+++ This bug was initially created as a clone of Bug #1294911 +++ Description of problem: We think that nova-conductor.log, nova-api.log has no "backoff" for throttling logging of errors? If the OpenStack cluster is stressed there are written errors every 1 ms in the nova-conductor.log, here is example: ...snip, see original BZ for ugly unreadable logs examples... This ends up in "No space on disk left." and OpenStack environment is unusable. Could you please check if there is any implementation for throttling error logs? --- Additional comment from Lars Kellogg-Stedman on 2016-01-19 16:55:54 EST --- What if we were to (a) stop logging to syslog, (b) stop logging to files, and (c) just log to stdout/stderr (so all log messages would be handled by journald, and could eventually end up in syslog anyway). Then we could take advantage of the rate limiting support in journald: RateLimitInterval=, RateLimitBurst= Configures the rate limiting that is applied to all messages generated on the system. If, in the time interval defined by RateLimitInterval=, more messages than specified in RateLimitBurst= are logged by a service, all further messages within the interval are dropped until the interval is over. A message about the number of dropped messages is generated. This rate limiting is applied per-service, so that two services which log do not interfere with each other's limits. Defaults to 1000 messages in 30s. The time specification for RateLimitInterval= may be specified in the following units: "s", "min", "h", "ms", "us". To turn off any kind of rate limiting, set either value to 0.
This is something I might be interested in picking up but my guess is that it needs _much_ wider input as it will be big change for lots of people. Oslo supports systemd logging integration: https://docs.openstack.org/developer/oslo.log/journal.html There's also an argument that now we have integrated avail and perf monitoring, operators have no excuse not to monitor disk space etc etc. Comments?

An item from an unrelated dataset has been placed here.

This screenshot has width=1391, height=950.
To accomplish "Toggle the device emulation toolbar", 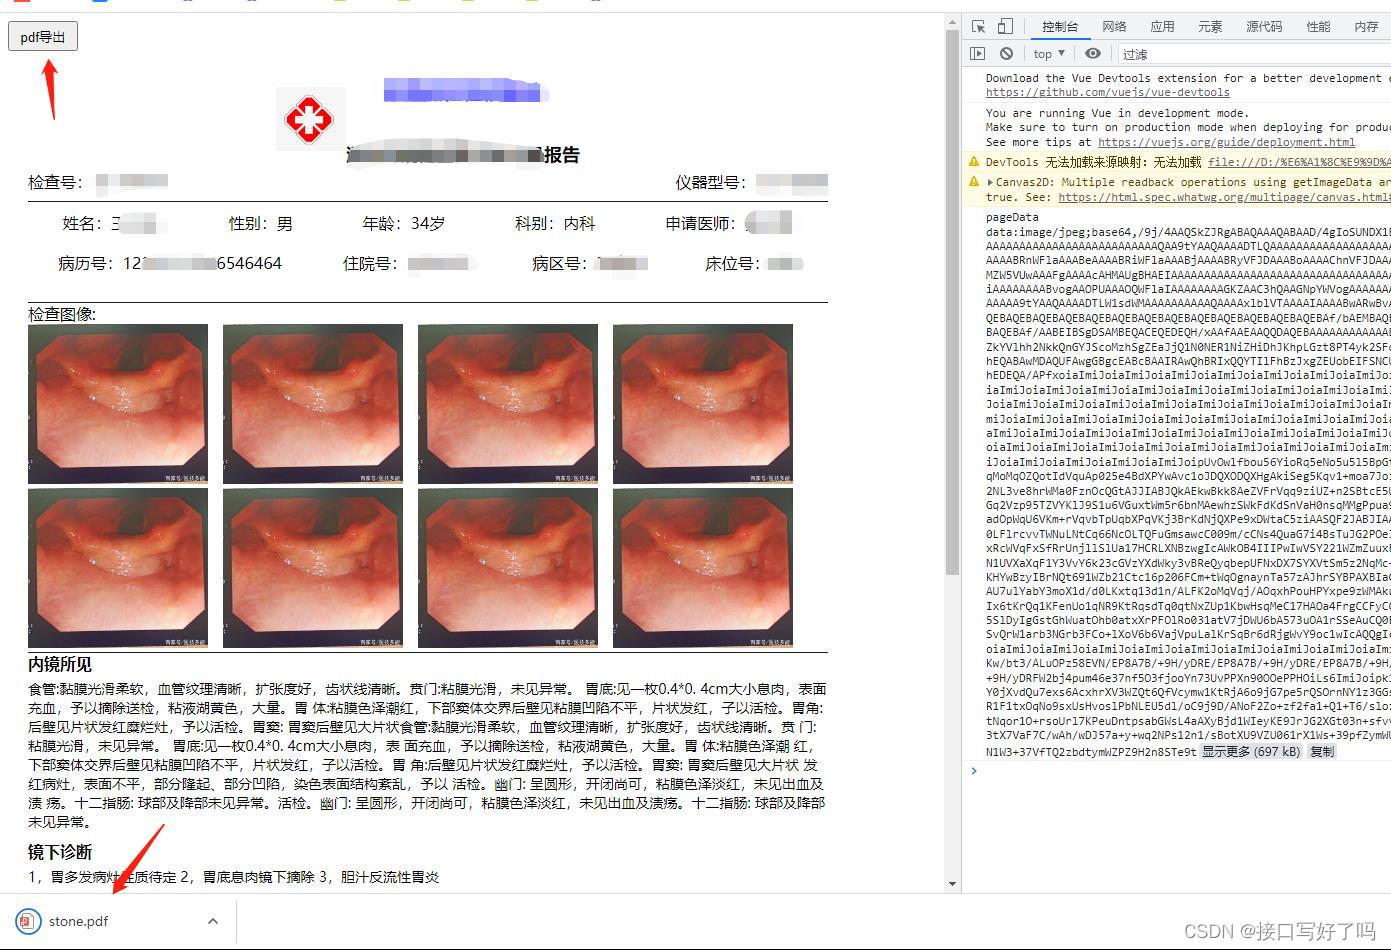I will (x=1004, y=26).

> We think that nova-conductor.log, nova-api.log has no "backoff" for throttling logging of errors? I implemented rate limiting in Oslo Log for bz#1294911: https://docs.openstack.org/oslo.log/latest/configuration/index.html#DEFAULT.rate_limit_interval rate_limit_interval Type: integer Default: 0 Interval, number of seconds, of log rate limiting. rate_limit_burst Type: integer Default: 0 Maximum number of logged messages per rate_limit_interval. rate_limit_except_level Type: string Default: CRITICAL Log level name used by rate limiting: CRITICAL, ERROR, INFO, WARNING, DEBUG or empty string. Logs with level greater or equal to rate_limit_except_level are not filtered. An empty string means that all levels are filtered. Upstream issue (merged 1 year 9 months ago): https://review.openstack.org/#/c/322263/ Rate limiting means dropping logs which has an impact on security and debugging, so it's disabled by default.
With the move to containerized deployments, logging is under container management control and cannot be solved in packaging so further enhancements should be in the deployment framework, TripleO.